A group of congressional Democrats from New York on Friday called on President Biden to use federal resources to address the crisis at Rikers Island, expressing a lack of confidence in the city’s ability to restore order to the jail complex.
The letter was coordinated by Representative Ritchie Torres and signed by seven other lawmakers, most of whom represent parts of New York City. It said that the situation at Rikers Island, where 11 people who were being held in custody have died this year, was a humanitarian crisis that posed a civil rights threat to the more than 5,000 people being housed there.
Shortly after news of the letter emerged, Mayor Bill de Blasio announced that he would visit Rikers Island next week. The visit would represent his first since June 2017, and came after a number of state lawmakers called on him to witness conditions there himself.
Mr. Torres, in an interview, said that egregious mismanagement of the complex during Covid-19 had led to deplorable conditions that have been exacerbated by a crisis of absenteeism among the facility’s correction officers.
Nearly 2,000 uniformed officers call in sick or are otherwise absent on a daily basis, leaving those detained there without urgent medical or mental health care, and delaying the delivery of basic necessities like food and water.
“The city cannot be trusted to manage Rikers Island on its own,” Mr. Torres said, noting that city leaders had not yet acknowledged the situation as a humanitarian crisis. Mr. Torres said that he expected a response from Mr. Biden by next week.

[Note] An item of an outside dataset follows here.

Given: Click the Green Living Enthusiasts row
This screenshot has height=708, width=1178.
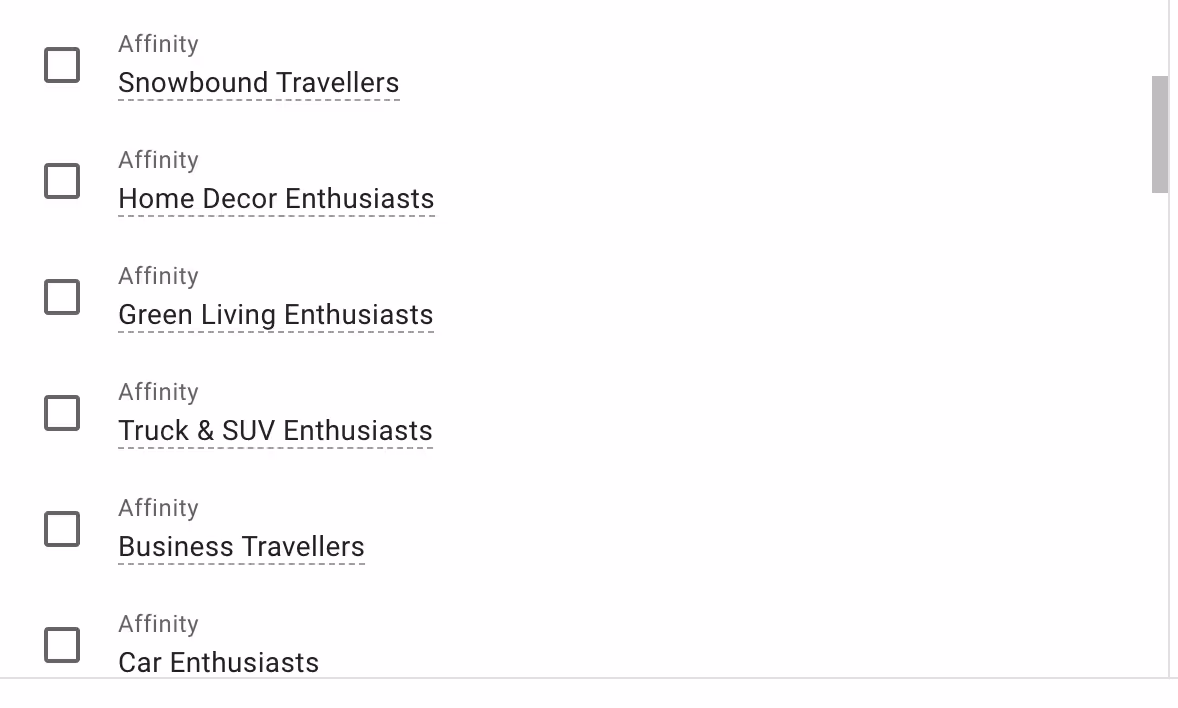Looking at the screenshot, I should (x=600, y=297).
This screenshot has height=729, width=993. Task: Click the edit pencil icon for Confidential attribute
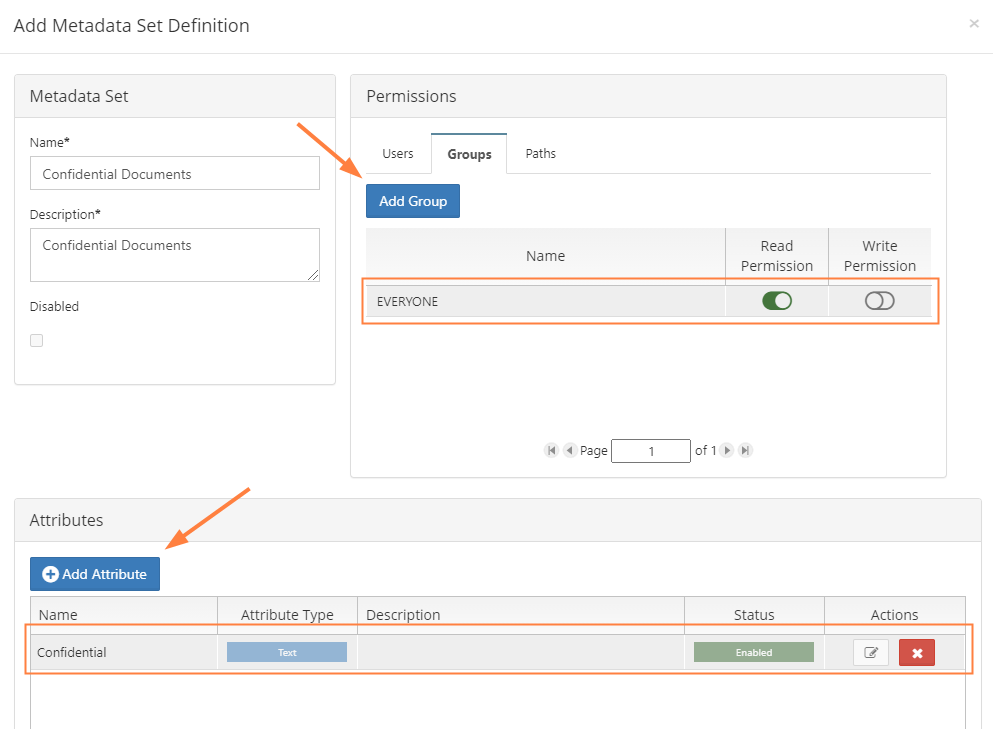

“Rikers Island is increasingly becoming a death sentence for those who have never been tried, much less convicted of a crime,” Mr. Torres added. “If that is not a civil rights violation that warrants a federal investigation, I’m not sure what would be.”
The congressional letter, which was first reported by NY1, said that an emergency plan released by Mayor Bill de Blasio last week did not represent the kind of direct intervention that was clearly required to ease the crisis.
In another development on Friday, an emergency hearing was convened in federal court in Manhattan to discuss the possible release of detainees, as well as other measures that could be put into effect to ease the jail crisis.
During the hearing, Steve J. Martin, a federal monitor charged with overseeing conditions at Rikers, said that he had recently reviewed an incident in which officers who were six feet away from an incarcerated person who was actively hanging himself failed to intercede or even acknowledge what was happening. The outcome of the incident was not immediately clear. Mr. Martin called for an outside security consultant to intervene at the facility.
This week, a man who was being held at the Vernon C. Bain center — a floating jail barge docked north of Rikers Island — died in city custody. The man, Stephan Khadu, was the 12th person who had been held in a New York City jail to die this year.